Brief Answer: Tindak pidana penipuan bukanlah perihal pelakunya memberikan ataukah tidak sama sekali menyerahkan objek jual-beli, namun lebih kepada apa yang terjadi pada latar-belakang peristiwa dan spesifikasi dari objeknya, semisal pihak penjual dengan sengaja melakukan mis-informasi yang menyesatkan persepsi calon pembeli, rangkaian tipu-muslihat atau kata-kata bohong yang tujuan utamanya menggerakkan niat batin calon korban untuk membeli dan menyerahkan sejumlah uang jual-beli, atau semisal membuat “syarat dan ketentuan” yang cukup meyakinkan pihak pembeli yang mana kemudian ternyata sejak awal memang akan dilanggar sendiri oleh pihak penjual.
Esensi kedua, yakni bilamana dapat dibuktikan oleh pihak korban, bahwa timbul kerugian bagi pihak pembeli atas transasksi yang dilandasi oleh suatu kebohongan oleh pihak penjual.
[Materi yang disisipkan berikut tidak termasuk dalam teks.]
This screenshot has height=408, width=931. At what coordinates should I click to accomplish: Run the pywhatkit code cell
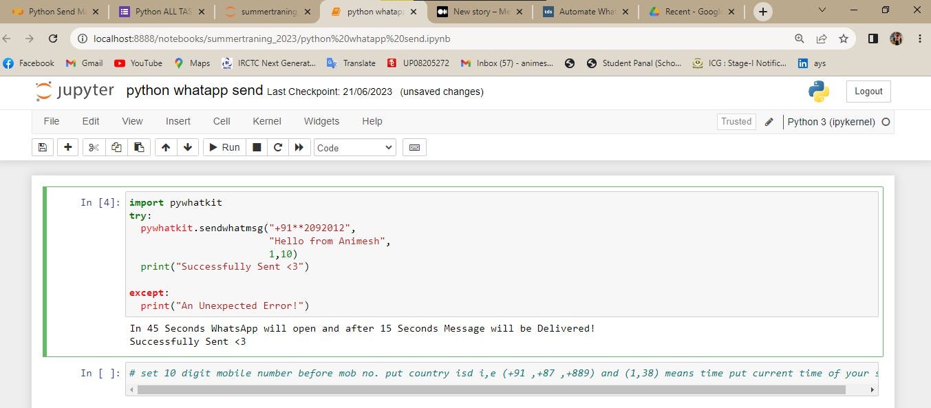(x=224, y=147)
Penipuan yang dikemas dalam konstruksi hubungan hukum jual-beli, bukan dimaknai akan selalu berbuntut pada gugatan perdata semata, namun juga dapat bermuara pada tuntutan pidana bila niat batin pelakunya memang mengandung “corak warna batin” penipuan.
PEMBAHASAN:
Untuk memudahkan pemahaman, SHIETRA & PARTNERS akan mengilustrasikan kasus jual-beli perusahaan yang mengandung muatan penipuan, dan memang akan berujung sebagai delik pidana, sebagaimana tercermin lewat putusan Mahkamah Agung RI perkara pidana register Nomor 1576 K/Pid/2012 tanggal 06 Desember 2012, dimana Terdakwa didakwa karena telah dengan maksud menguntungkan diri sendiri atau orang lain secara melawan hukum dengan memakai nama palsu atau martabat palsu dengan tipu muslihat ataupun rangkaian kebohongan menggerakkan orang lain untuk menyerahkan barang suatu kepadanya atau supaya memberi hutang maupun menghapuskan piutang, sebagaimana diatur dan diancam pidana dalam Pasal 378 Kitab Undang-Undang Hukum Pidana tentang penipuan.
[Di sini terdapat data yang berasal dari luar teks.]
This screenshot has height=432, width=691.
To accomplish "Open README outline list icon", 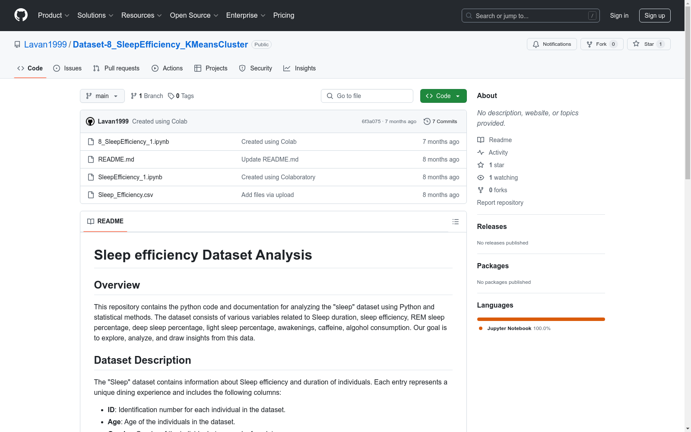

Bermula pada bulan November 2007, Terdakwa berkenalan dengan Ong Andi Wiryanto (korban) pada sebuah Hotel di Jakarta untuk membicarakan adanya kerjasama dibidang Pertambangan Batubara. Dalam pertemuan tersebut, Terdakwa mengatakan kepada korban bahwa dirinya memiliki lahan tambang Batubara atas nama PT. Cipta Buana Seraya (PT. CBS) seluas 2600 Ha dengan jumlah kandungan deposit Batubara sekitar 2.000.000 ton sudah siap ditambang, kandungan kalori tambang Batubara di atas 6000 kalori.
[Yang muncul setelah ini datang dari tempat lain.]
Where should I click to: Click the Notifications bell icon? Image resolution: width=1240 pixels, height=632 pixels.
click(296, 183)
Terdakwa juga menyebutkan kepada korban tentang Perijinan yang telah dimiliki oleh PT. CBS termasuk hasil survey Geologi dan mengajak korban, untuk melihat Lokasi Tambang Batubara PT. CBS di Lubuk Onen Kabupaten Bengkulu Utara Provinsi Bengkulu. Selanjutnya Terdakwa mengatakan telah melakukan investasi di PT. CBS sebesar Rp14.000.000.000,00 dan saat itu Terdakwa menawarkan saham PT. CBS kepada korban sebesar 50% dari nilai investasi yaitu sebesar Rp7.000.000.000,00 dimana Terdakwa yang akan menjalankan operasional PT. CBS.
Setelah pertemuan tersebut, dilakukan pertemuan lagi pada sebuah di Jakarta dan di kantor korban di Surabaya. Kedatangan Terdakwa ke kantor korban, disertai dengan membawa Dokumen Perijinan yang dimiliki PT. CBS guna meyakinkan korban, antara lain Akta Pendirian PT. CBS, Akte RUPS PT. CBS tanggal 21 Mei 2005, Keputusan Bupati Bengkulu Utara Tahun 2004 tentang Pemberian Kuasa Tambang Eksploitasi atas nama Irwansyah, ST tanggal 20 Februari 2004, Keputusan Bupati Bengkulu Utara Tahun 2004 tentang Pemberian Kuasa Pengangkutan dan Penjualan atas nama Irwansyah, ST dengan maksud supaya korban menjadi percaya dan tertarik menginvestasikan dananya pada PT. CBS.
Guna meyakinkan korban, Terdakwa mengajak korban dengan alasan untuk meninjau lokasi tambang PT. CBS di Kabupaten Bengkulu Utara bersama saksi Toni Adia, Wardana (Konsultan dan Ahli Geologi PT. CBS). Setelah dilakukan peninjauan ke PT. CBS, korban menjadi percaya, bahwa Terdakwa selaku pemilik PT. CBS, sehingga tergerak hatinya untuk menginvestasikan dananya pada PT. CBS sebesar Rp7.000.000.000,00.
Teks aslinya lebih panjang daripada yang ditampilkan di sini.